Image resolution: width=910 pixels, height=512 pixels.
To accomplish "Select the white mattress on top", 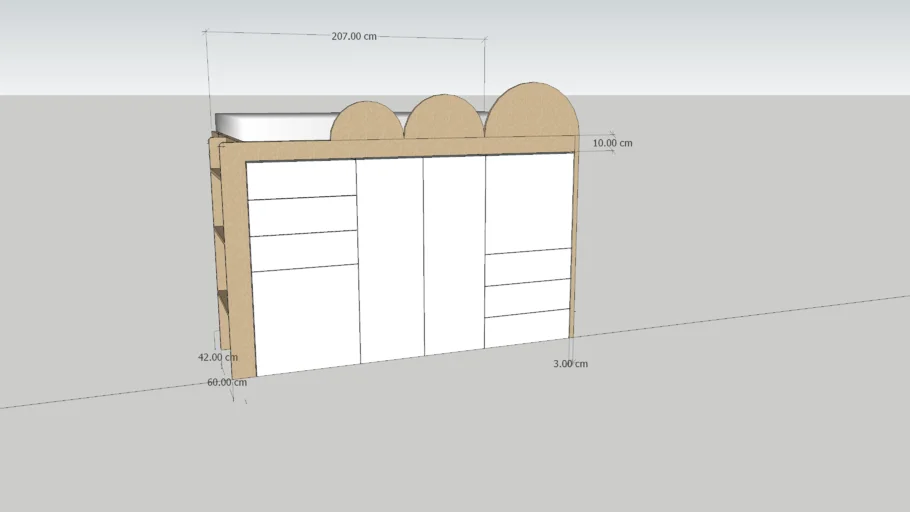I will tap(275, 125).
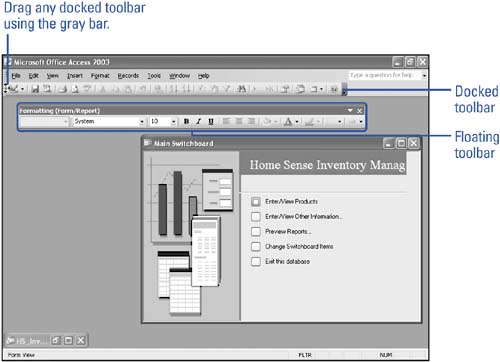This screenshot has height=362, width=500.
Task: Toggle Italic formatting
Action: 199,121
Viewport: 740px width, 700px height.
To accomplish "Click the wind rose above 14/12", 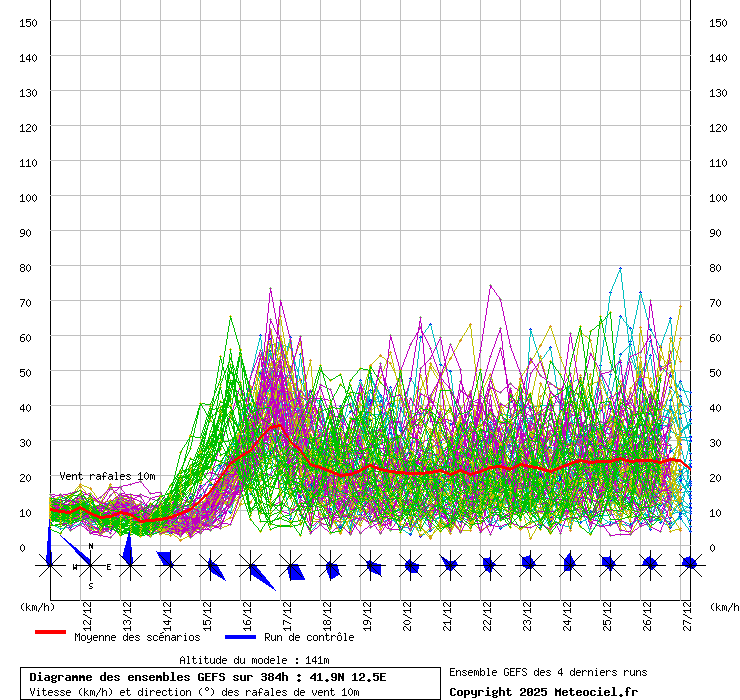I will 169,565.
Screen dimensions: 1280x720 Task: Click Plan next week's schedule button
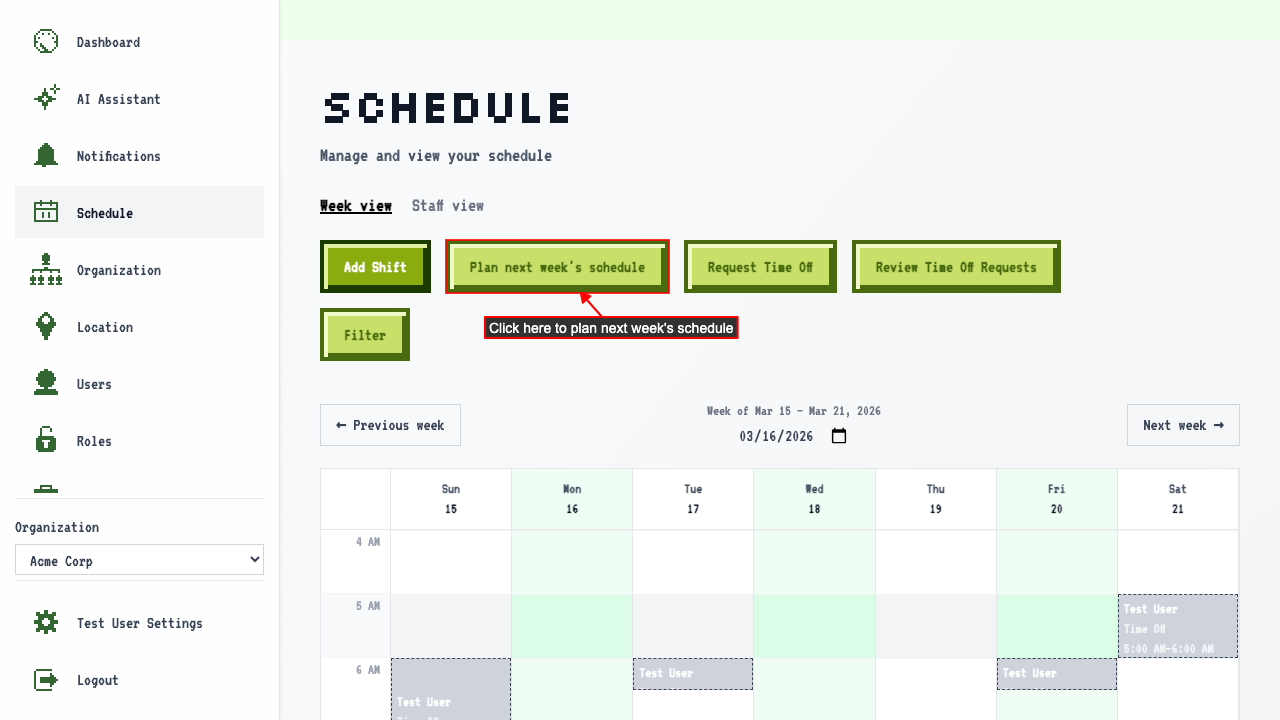557,267
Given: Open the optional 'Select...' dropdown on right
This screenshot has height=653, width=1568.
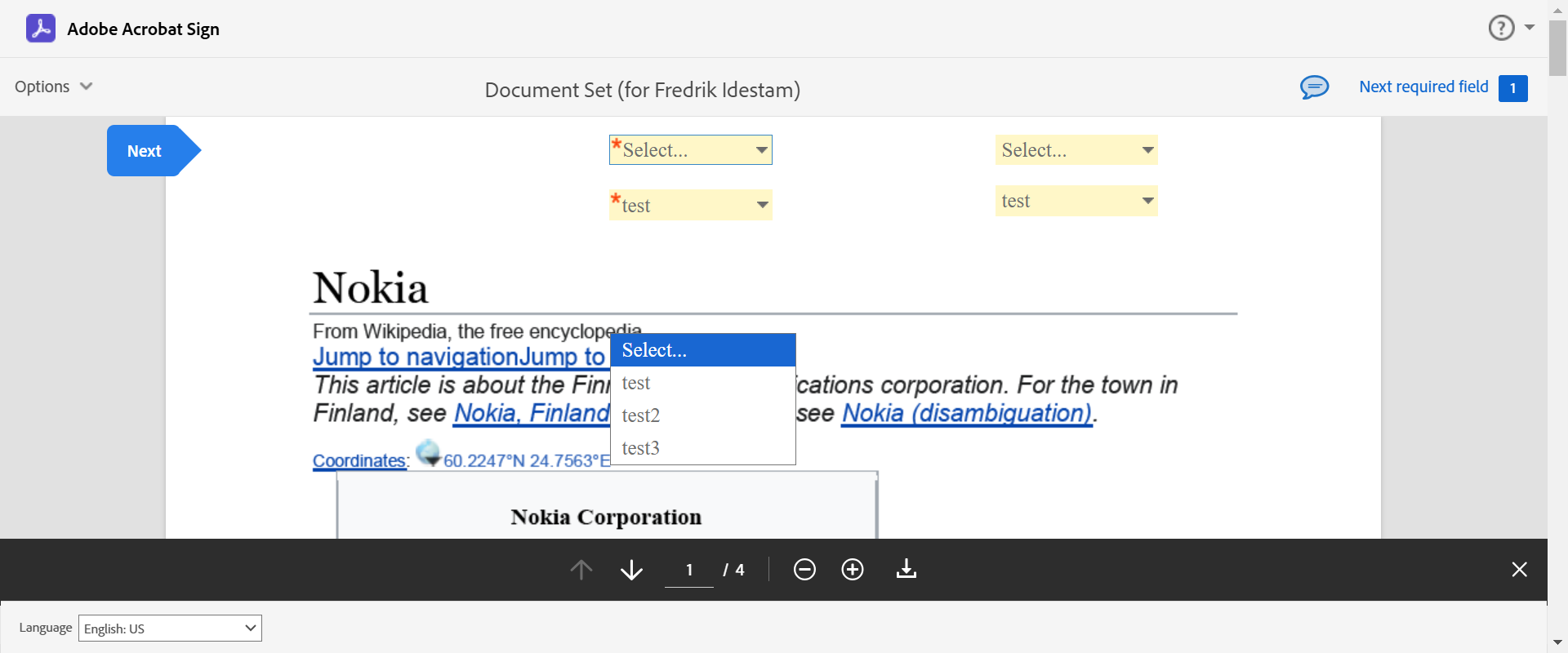Looking at the screenshot, I should (1076, 150).
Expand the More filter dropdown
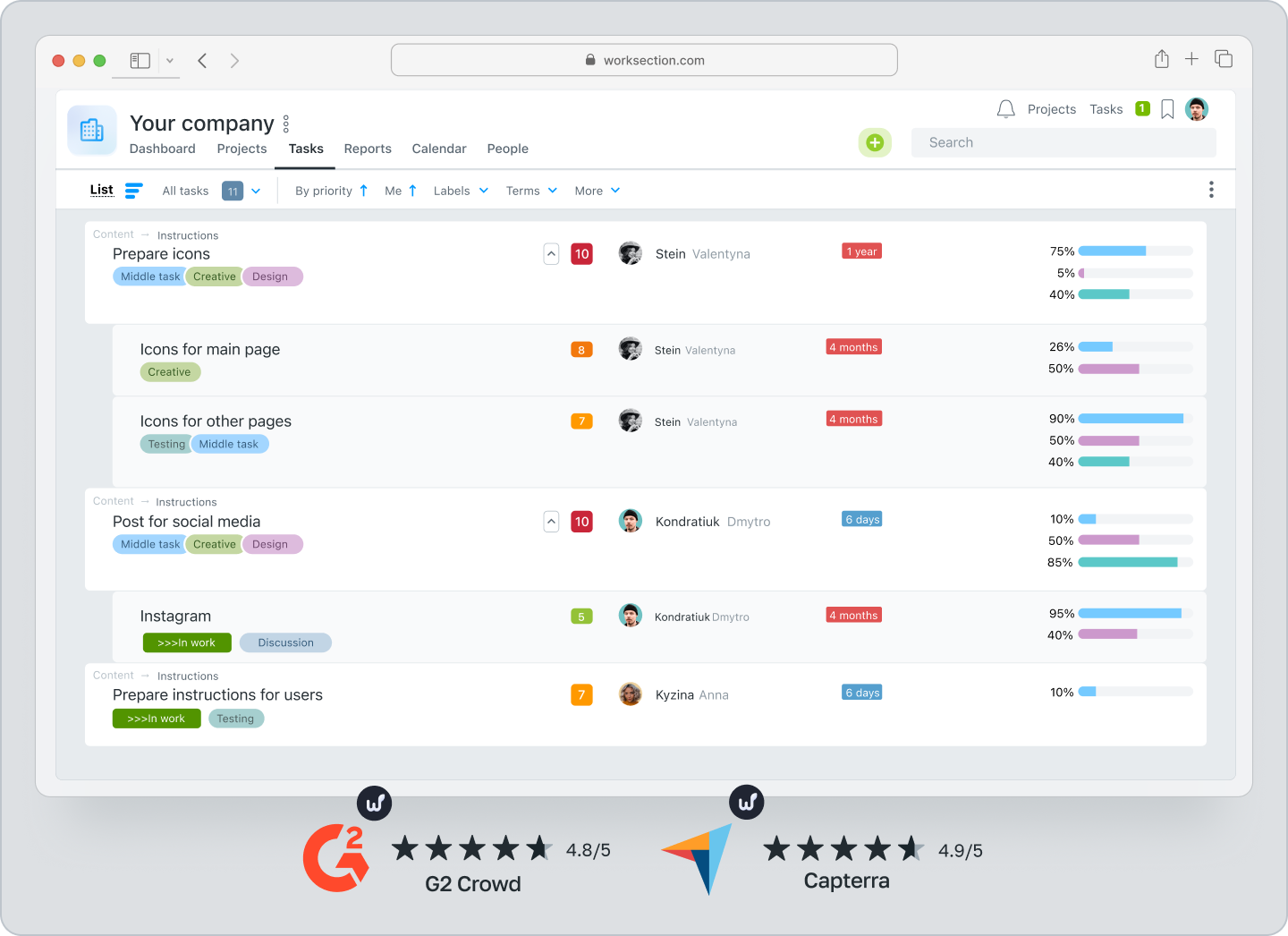 (596, 190)
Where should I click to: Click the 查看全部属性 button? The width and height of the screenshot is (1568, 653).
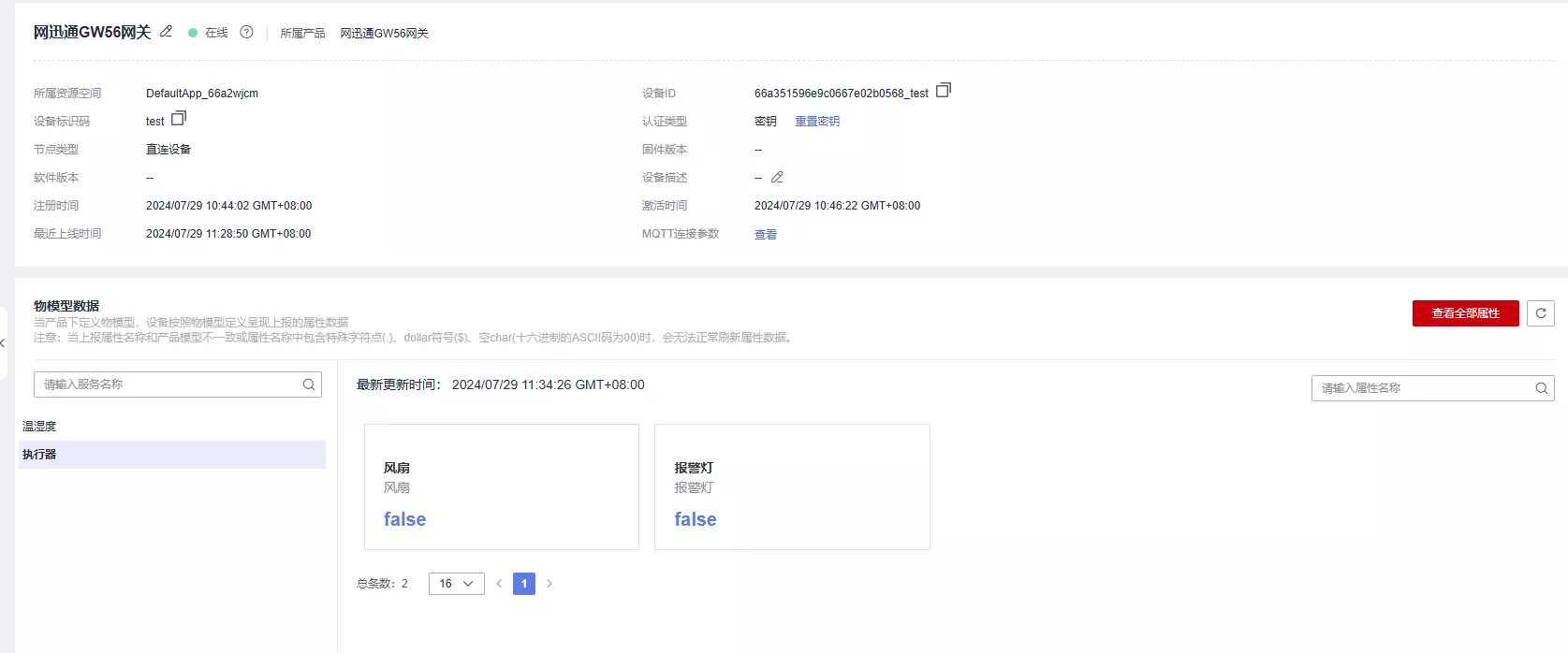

__YOUR OBJECTIVE__: Repeat verbatim the lines from the one holding "Expand the More filter dropdown" through the end of the listing above, both ends included, but not the pictures.

__RESULT OF THE TASK__:
Expand the More filter dropdown
 (596, 190)
Where should I click to: Click the 查看全部属性 button? The width and height of the screenshot is (1568, 653).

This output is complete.